Ricardo Horta Oliveira
1   Department of Plastic, Reconstructive and Maxillo-Facial Surgery, and Burn Unity Centro Hospitalar de São João, Faculty of Medicine, University of Porto, Porto, Portugal
,
Joana Costa
1   Department of Plastic, Reconstructive and Maxillo-Facial Surgery, and Burn Unity Centro Hospitalar de São João, Faculty of Medicine, University of Porto, Porto, Portugal
,
Diana Monteiro
1   Department of Plastic, Reconstructive and Maxillo-Facial Surgery, and Burn Unity Centro Hospitalar de São João, Faculty of Medicine, University of Porto, Porto, Portugal
,
Alvaro Silva
1   Department of Plastic, Reconstructive and Maxillo-Facial Surgery, and Burn Unity Centro Hospitalar de São João, Faculty of Medicine, University of Porto, Porto, Portugal
› Author Affiliations
Further Information

Publication History

05 December 2013

15 December 2013

Publication Date:
19 February 2014 (online)

Acquired posttraumatic arteriovenous fistula (AVF) of the distal upper limb is extremely rare compared with congenital lesions, and in the finger is even more uncommon.

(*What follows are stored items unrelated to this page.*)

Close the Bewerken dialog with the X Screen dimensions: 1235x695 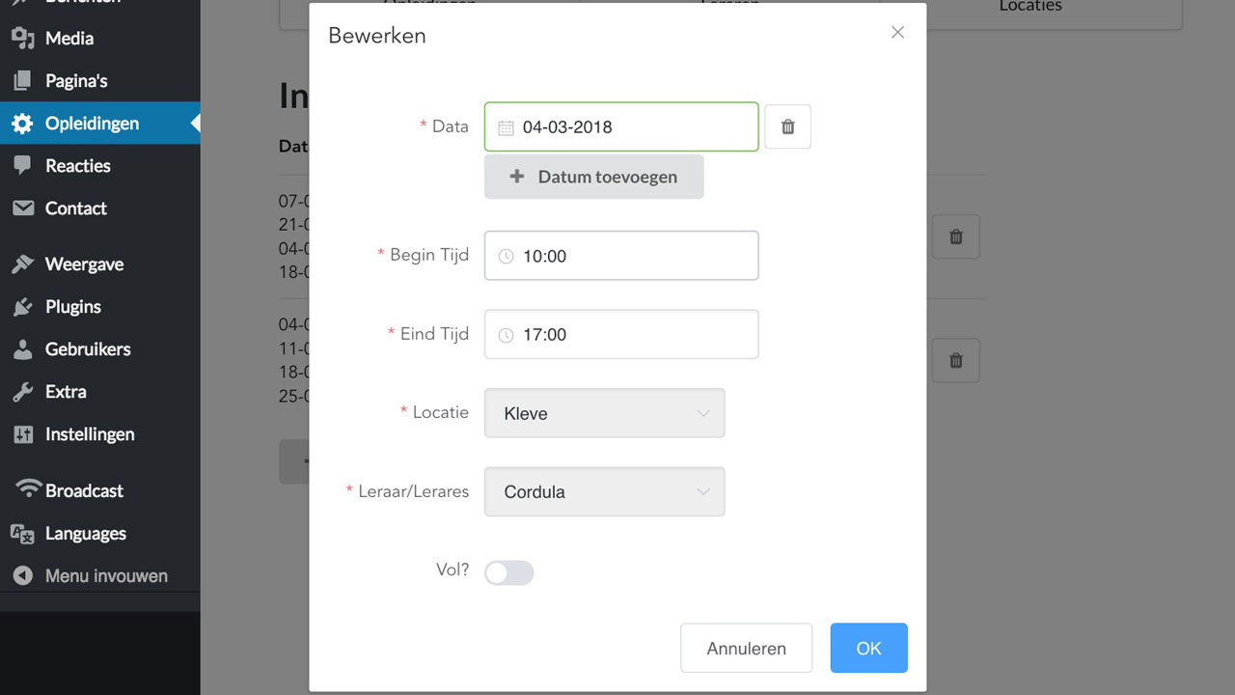pyautogui.click(x=897, y=33)
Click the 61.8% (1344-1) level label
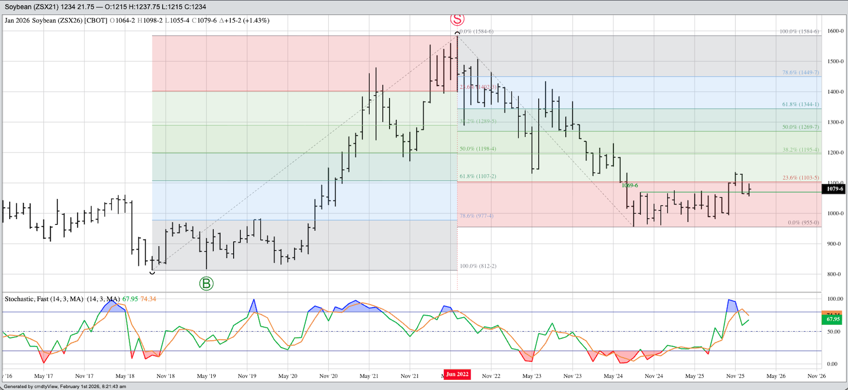The image size is (848, 390). tap(800, 104)
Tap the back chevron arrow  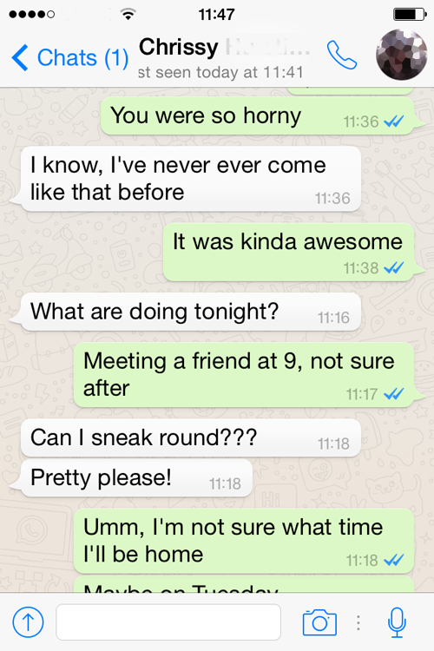[x=20, y=57]
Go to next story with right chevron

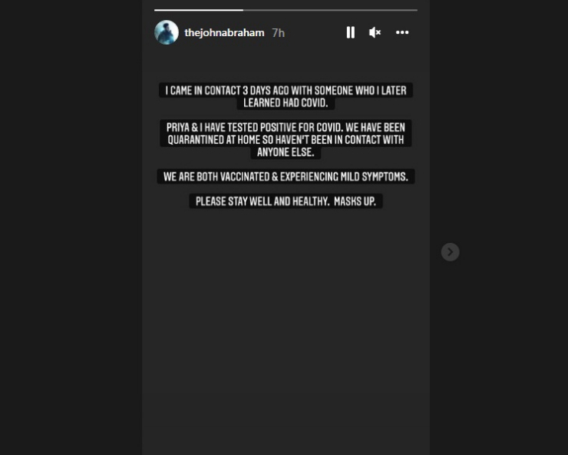tap(451, 252)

A 29-year-old man was referred with a gradually enlarging and disfigurative swelling in his right long finger centered at the middle phalanx level, with a preceding history of previous blunt trauma ([Fig. 1A]). This was associated with a palpable thrill, pain, heaviness, and cold intolerance. Doppler ultrasonography showed a vascular ball with tortuous vessels and a low-resistance flow, suggesting an AVF ([Fig. 1B]).

Zoom Image
Fig. 1 (A) Acquired posttraumatic arteriovenous fistula (AVF) of the long finger presented as a gradually enlarging and disfigurative swelling centered at the middle phalanx level. (B) Doppler ultrasonography showed a vascular ball with tortuous vessels and a low-resistance flow, suggesting an AVF. (C) A longitudinal incision was made in the radial side of the finger. The feeding vessel was carefully identified and was then ligated.

Operative intervention was offered because it was enlarging and was becoming symptomatic. Under general anesthetic, a longitudinal incision was made in the radial side of the finger. The feeding vessel was carefully identified and was then ligated ([Fig. 1C]). Total operative time was 45 minutes, and there was minimal blood loss. He was discharged the next day after an uncomplicated recovery.

Histopathology confirmed an arterialized vein consistent with the diagnosis of traumatic AVF, with 4 × 1 × 0.4 cm. Follow-up revaluation after 1 month showed complete resolution of his symptoms.

Posttraumatic AVF of the finger should be considered as a differential diagnosis when there is a persistent palpable and pulsatile lesion after the traumatic swelling has resolved. Complete surgical excision with ligation of the main feeding artery is effective and prevents complications.